_Exercise:_ State how many lines of the records include the word "height"; the reply is that number alone.

_Extracted entries:_
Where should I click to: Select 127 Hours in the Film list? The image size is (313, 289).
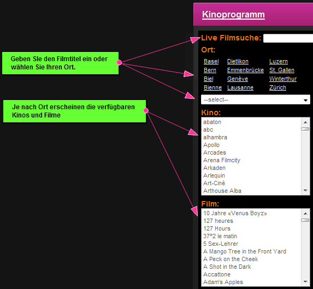(x=217, y=228)

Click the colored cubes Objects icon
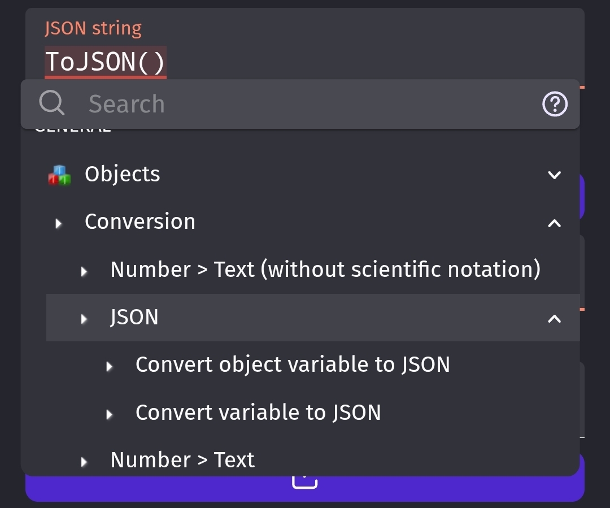[x=59, y=175]
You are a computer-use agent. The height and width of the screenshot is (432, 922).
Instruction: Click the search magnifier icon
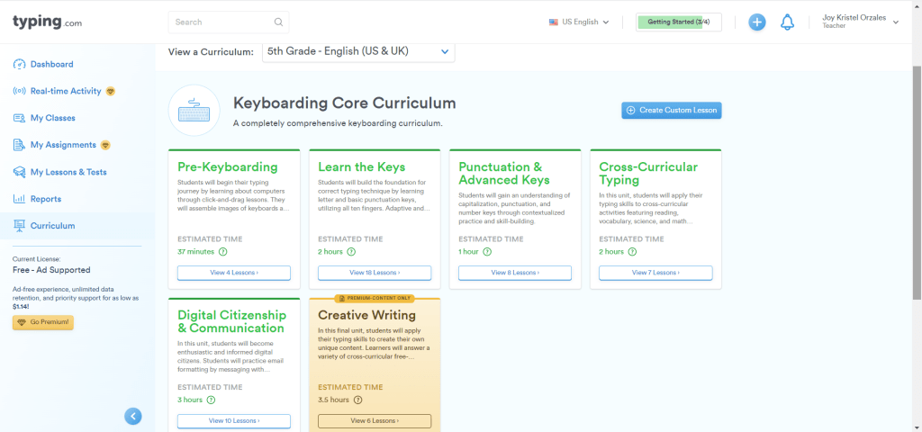click(x=279, y=23)
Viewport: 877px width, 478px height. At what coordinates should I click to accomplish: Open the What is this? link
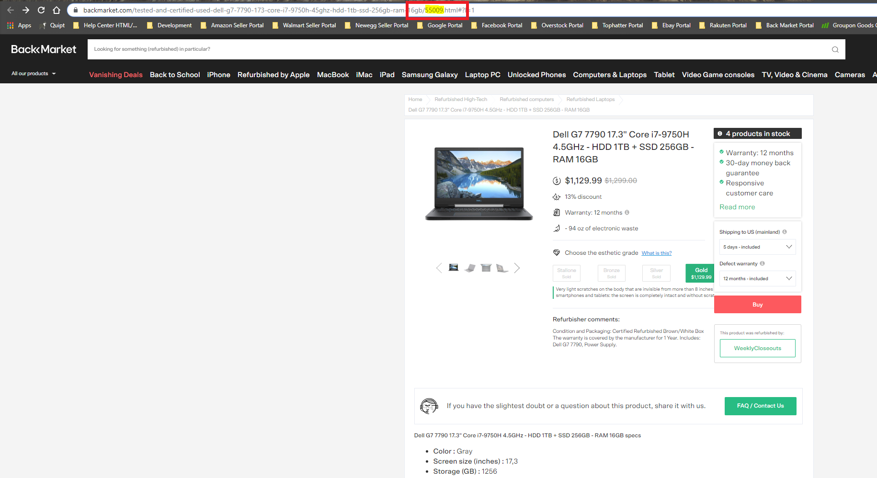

_Written answer:_ 2